> **PROBLEM STATEMENT**
Only the lines from the first line of the records through the line containing "Task: Click the Billing card icon" belong in the answer. Copy them exactly.

> **DATASET CONTENT**
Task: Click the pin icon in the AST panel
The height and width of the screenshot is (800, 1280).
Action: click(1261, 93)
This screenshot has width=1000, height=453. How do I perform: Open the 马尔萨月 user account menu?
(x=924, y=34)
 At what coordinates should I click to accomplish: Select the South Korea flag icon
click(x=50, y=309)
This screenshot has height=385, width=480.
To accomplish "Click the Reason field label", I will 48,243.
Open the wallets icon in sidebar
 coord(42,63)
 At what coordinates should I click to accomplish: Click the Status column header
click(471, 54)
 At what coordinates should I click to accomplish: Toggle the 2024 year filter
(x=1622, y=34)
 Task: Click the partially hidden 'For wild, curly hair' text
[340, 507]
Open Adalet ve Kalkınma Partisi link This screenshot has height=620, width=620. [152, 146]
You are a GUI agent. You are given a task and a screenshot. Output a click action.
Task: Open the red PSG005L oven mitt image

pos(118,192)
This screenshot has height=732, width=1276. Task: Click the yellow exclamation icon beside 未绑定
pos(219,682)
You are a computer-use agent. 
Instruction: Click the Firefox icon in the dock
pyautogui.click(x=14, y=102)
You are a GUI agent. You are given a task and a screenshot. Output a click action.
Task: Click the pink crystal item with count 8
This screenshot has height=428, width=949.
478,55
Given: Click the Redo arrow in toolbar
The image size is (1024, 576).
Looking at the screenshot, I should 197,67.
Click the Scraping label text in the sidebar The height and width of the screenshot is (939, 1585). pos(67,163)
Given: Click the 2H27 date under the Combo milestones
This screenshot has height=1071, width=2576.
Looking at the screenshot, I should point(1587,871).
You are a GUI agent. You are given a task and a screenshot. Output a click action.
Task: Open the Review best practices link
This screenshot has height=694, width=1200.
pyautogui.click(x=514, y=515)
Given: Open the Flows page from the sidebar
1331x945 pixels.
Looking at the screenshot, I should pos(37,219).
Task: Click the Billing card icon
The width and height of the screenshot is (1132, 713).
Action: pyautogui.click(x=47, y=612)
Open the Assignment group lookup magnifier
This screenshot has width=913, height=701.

> **WRITTEN RESPONSE**
Task: Click the pin icon in the AST panel
The height and width of the screenshot is (800, 1280).
Action: click(1261, 93)
This screenshot has width=1000, height=453. How do I perform: Open the 马尔萨月 user account menu?
(x=924, y=34)
 At what coordinates should I click to accomplish: Select the South Korea flag icon
click(x=50, y=309)
This screenshot has height=385, width=480.
To accomplish "Click the Reason field label", I will 48,243.
Open the wallets icon in sidebar
 coord(42,63)
 At what coordinates should I click to accomplish: Click the Status column header
click(471, 54)
 At what coordinates should I click to accomplish: Toggle the 2024 year filter
(x=1622, y=34)
 Task: Click the partially hidden 'For wild, curly hair' text
[340, 507]
Open Adalet ve Kalkınma Partisi link This screenshot has height=620, width=620. [152, 146]
You are a GUI agent. You are given a task and a screenshot. Output a click action.
Task: Open the red PSG005L oven mitt image

pos(118,192)
This screenshot has height=732, width=1276. Task: Click the yellow exclamation icon beside 未绑定
pos(219,682)
You are a computer-use agent. 
Instruction: Click the Firefox icon in the dock
pyautogui.click(x=14, y=102)
You are a GUI agent. You are given a task and a screenshot. Output a click action.
Task: Click the pink crystal item with count 8
This screenshot has height=428, width=949.
478,55
Given: Click the Redo arrow in toolbar
The image size is (1024, 576).
Looking at the screenshot, I should 197,67.
Click the Scraping label text in the sidebar The height and width of the screenshot is (939, 1585). pos(67,163)
Given: Click the 2H27 date under the Combo milestones
This screenshot has height=1071, width=2576.
Looking at the screenshot, I should point(1587,871).
You are a GUI agent. You are given a task and a screenshot. Output a click action.
Task: Open the Review best practices link
This screenshot has height=694, width=1200.
pyautogui.click(x=514, y=515)
Given: Open the Flows page from the sidebar
1331x945 pixels.
Looking at the screenshot, I should pos(37,219).
Task: Click the Billing card icon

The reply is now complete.